I recall my classmates lining up in the school library for the three injections. In the vaccine trial, 623,972 schoolchildren across the U.S. were injected with the vaccine or placebo, and more than a million others participated as “observed” control subjects. The largest field trial ever conducted, the results were announced in 1955. The trial showed that the vaccine was 80–90 percent effective in preventing paralytic poliomyelitis.

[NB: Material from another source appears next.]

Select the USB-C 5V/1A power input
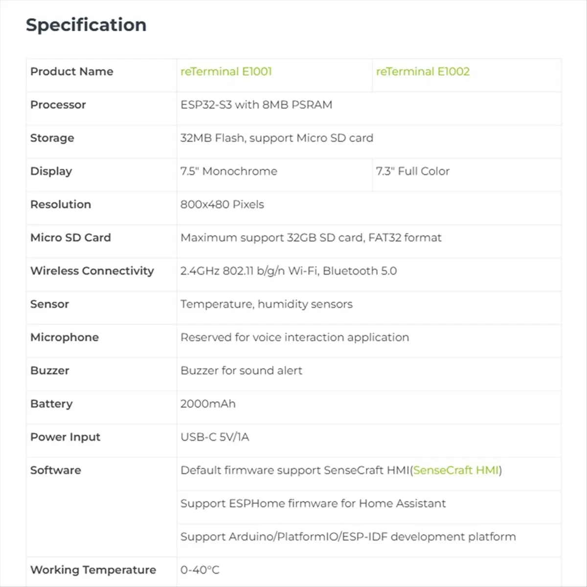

When I was seven years old, I went with my mother to Sibley’s department store in downtown Rochester during a March of Dimes campaign, the organization that funded Salk’s polio vaccine work. An iron lung, a monster of a steel tube, was on display. One type of polio (bulbar polio) paralyzed your breathing. The iron lung helped expand and contract your lungs to help you breathe. And that’s where some polio survivors were doomed to spend the rest of their lives.
What a cruel disease, I thought. In modern terms, living in an iron lung would be like spending your life in the confined space of a CT machine. I was alone in the room, and I tapped my knuckles on the cold metal cylinder. I can still hear its hollow, clanking sound.
At the end of the vaccine trial, wearing a big smile, my mother gave us the good news. Elizabeth and I both received real vaccine and not placebo. I can imagine the sigh of relief she felt when she read the morning paper, as she did every morning. Newspapers screamed in 6-inch headlines: “SALK’S VACCINE WORKS!”
Nice work, Mom. You saved us from the iron lung. We received lapel buttons that said “Polio Pioneers.” After the trial was completed, polio became yesterday’s news. Our two younger brothers, Jim and Richard, would never know a world with polio.
My new hero, Dr. Jonas Salk, left me with an indelible impression of the noble work of wiping out disease. Imagine your life’s work resulting in preventing polio, the scourge of the day. Just imagine being a part of the eradication of a terrible disease.
I do. I imagine a world without AIDS. Every day.